Padahal mereka adalah teman-temannya yang Levin pikir akan berada di sisinya saat ia terpuruk. Namun nyatanya Levin ikut merasakan pahitnya hukum itu sendiri secara tidak langsung. Hukum rupanya tidak hanya berdampak pada orang yang berurusan langsung dengannya, tapi nasib orang-orang di sekitarnya juga ikut terkena dampaknya.

***

Terima kasih telah membaca The Expert Keeper 🔮

Silakan beri dukungan untuk The Expert Keeper supaya bisa lebih baik kedepannya. Support dari kalian sangat berarti untuk author dan tulisannya 💜

Semoga kamu enjoy dengan ceritanya, sampai bertemu di part selanjutnya yaa~ 🥂

Kafka, Barra, Romeo, dan Calvin datang menjenguk Raegan keesokan harinya. Raegan dan Kaldera pun bertanya bagaimana kondisi Aksa saat ini. Rupanya Aksa dirawat karena mengalami luka-luka yang cukup serius, jadi lelaki itu tidak bisa ikut datang menjenguk. Aksa melawan dua orang anggota Leonel untuk membiarkan Kafka selamat, dengan tujuan Kafka dapat memberitahu Raegan tentang Kaldera yang diculik. Semua kejadian menciptakan begitu banyak pengorbanan juga termasuk dari Aksa dan Kafka.

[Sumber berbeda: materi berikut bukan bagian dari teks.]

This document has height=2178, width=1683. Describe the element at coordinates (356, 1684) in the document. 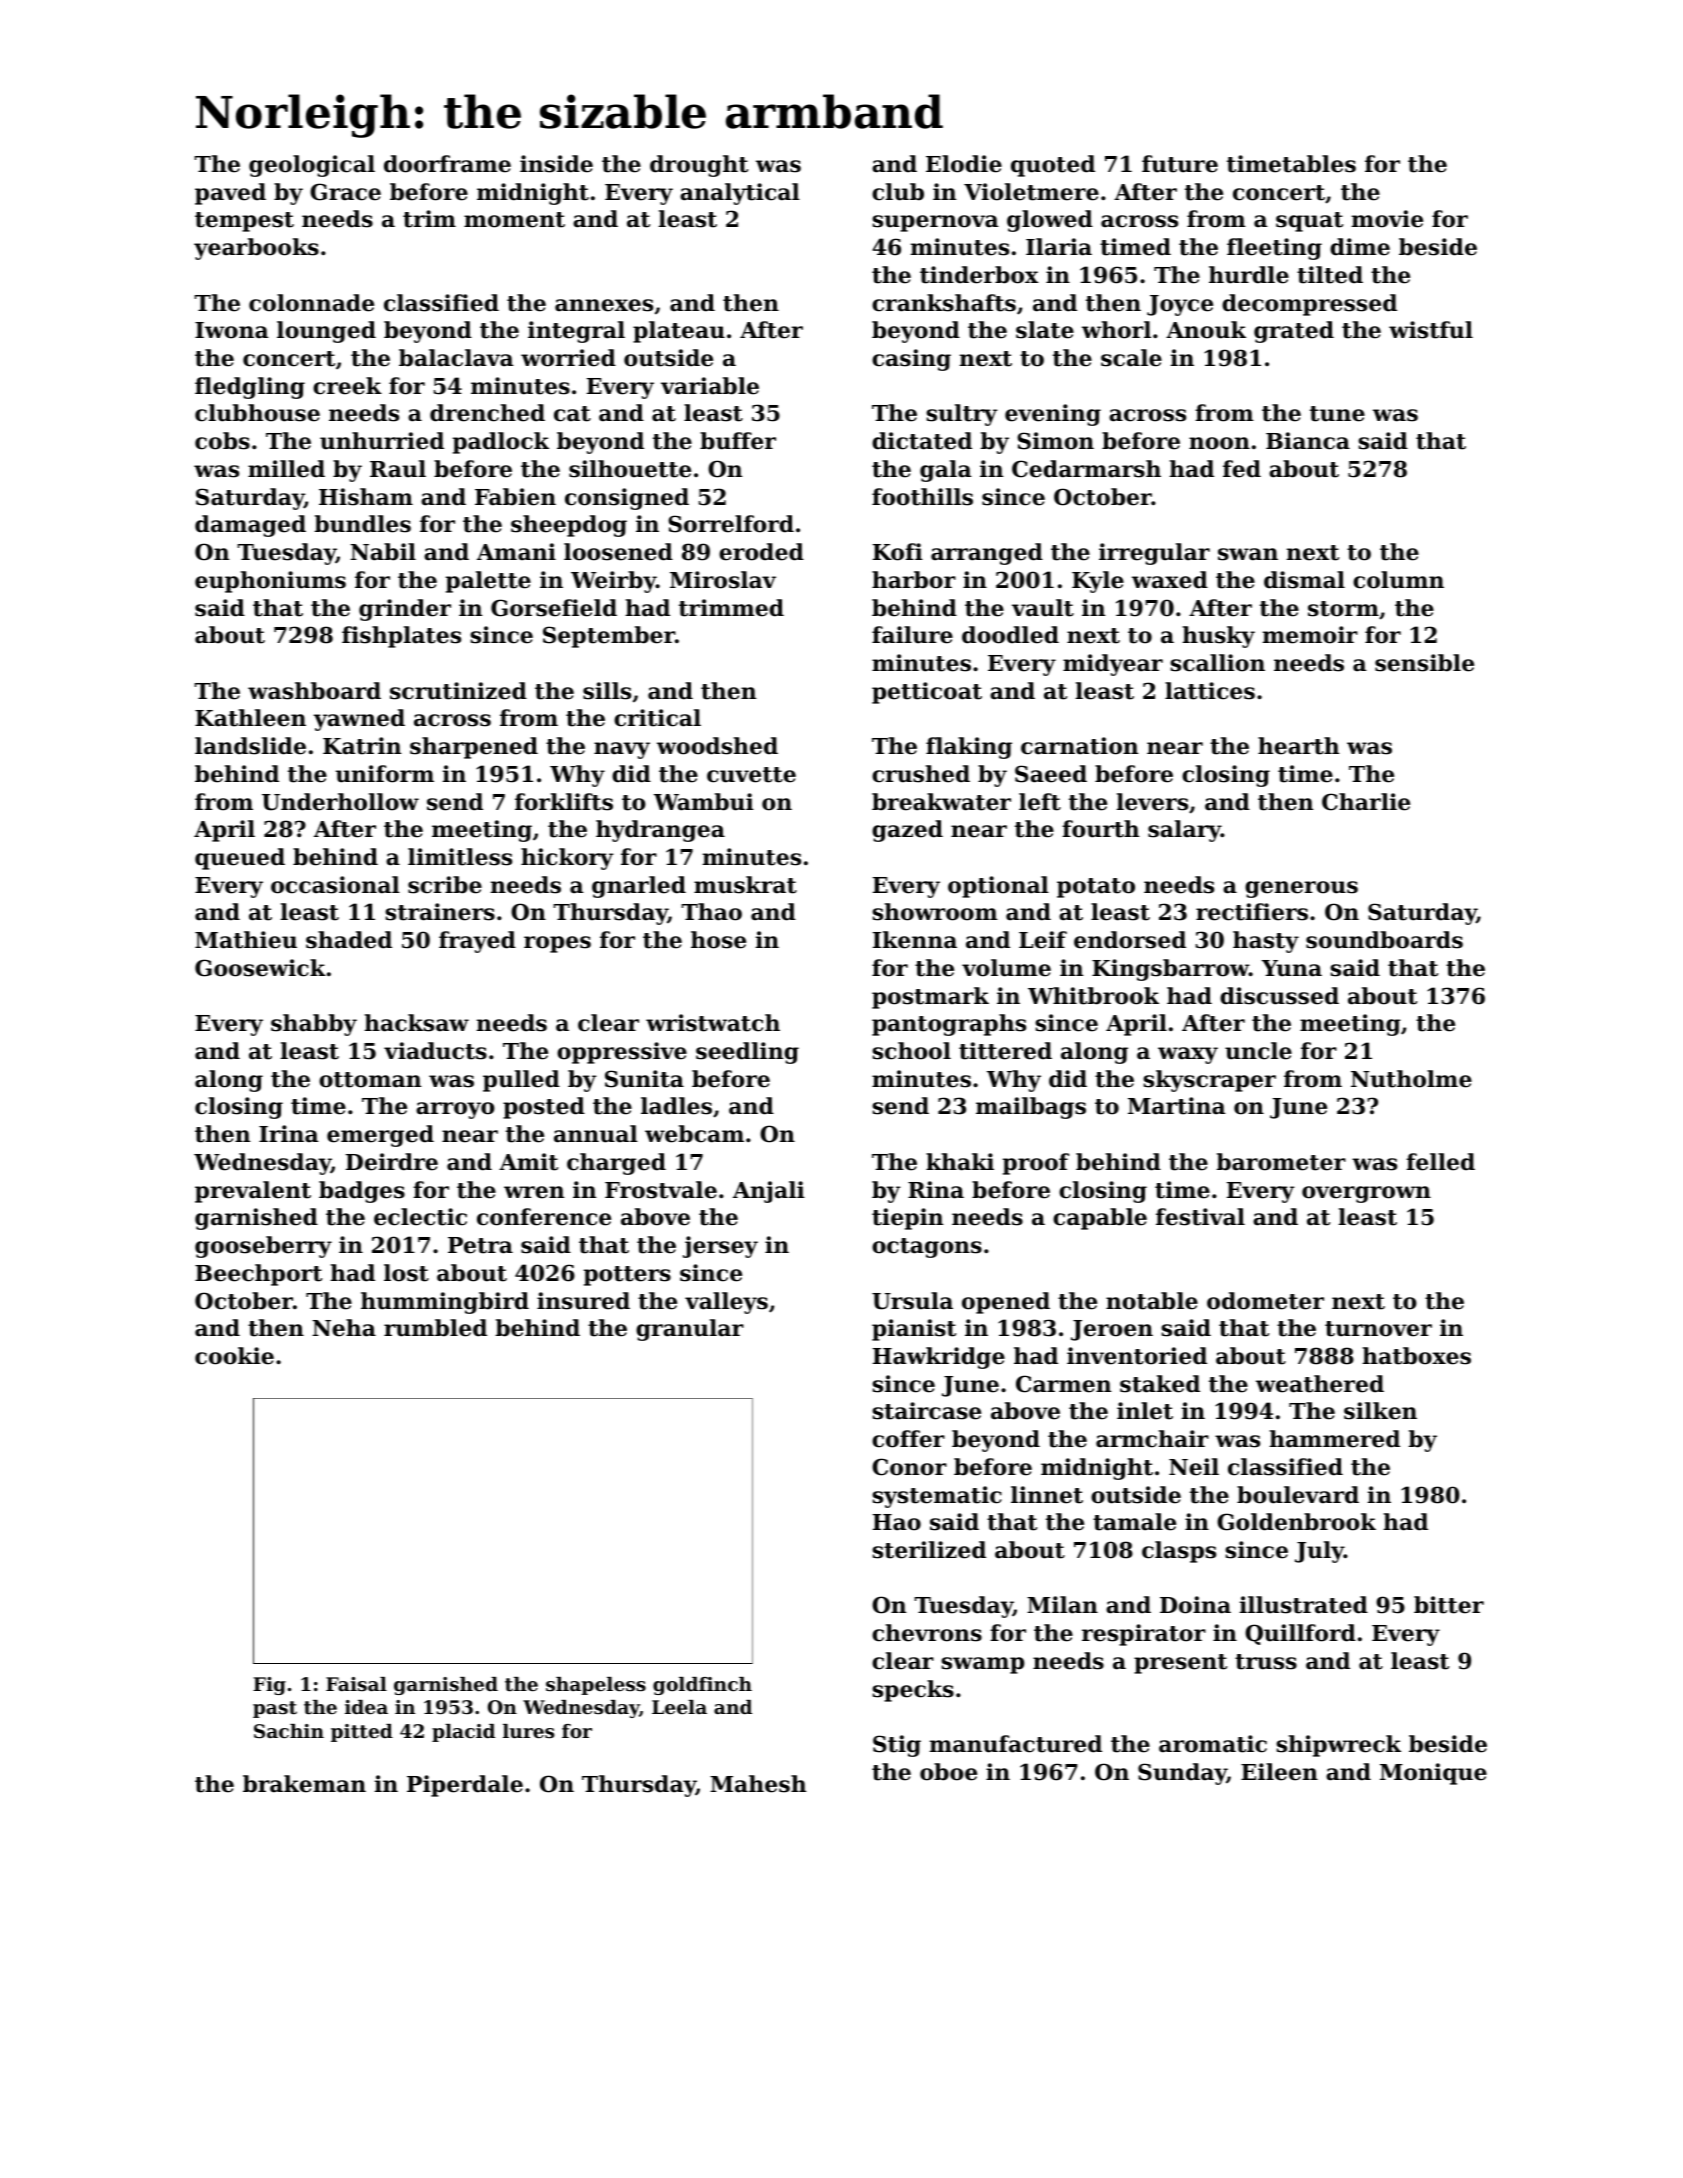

Setelah sekitar 20 menit membesuk, mereka berpamitan untuk pulang. Selain jam besuk yang singkat, mereka memang harus membiarkan Raegan memiliki waktu istirahat yang lebih banyak.

“Kaf, makasih ya untuk semuanya,” ucap Kaldera kepada Kafka. Kaldera mengantar Kafka sampai ke pintu ruang rawat, sementara Romeo, Barra, dan Calvin memberi kedua orang itu ruang untuk untuk bicara empat mata.

“Sama-sama, Kal. Oh iya, gue mau menyampaikan sesuatu ke lo,” ujar Kafka.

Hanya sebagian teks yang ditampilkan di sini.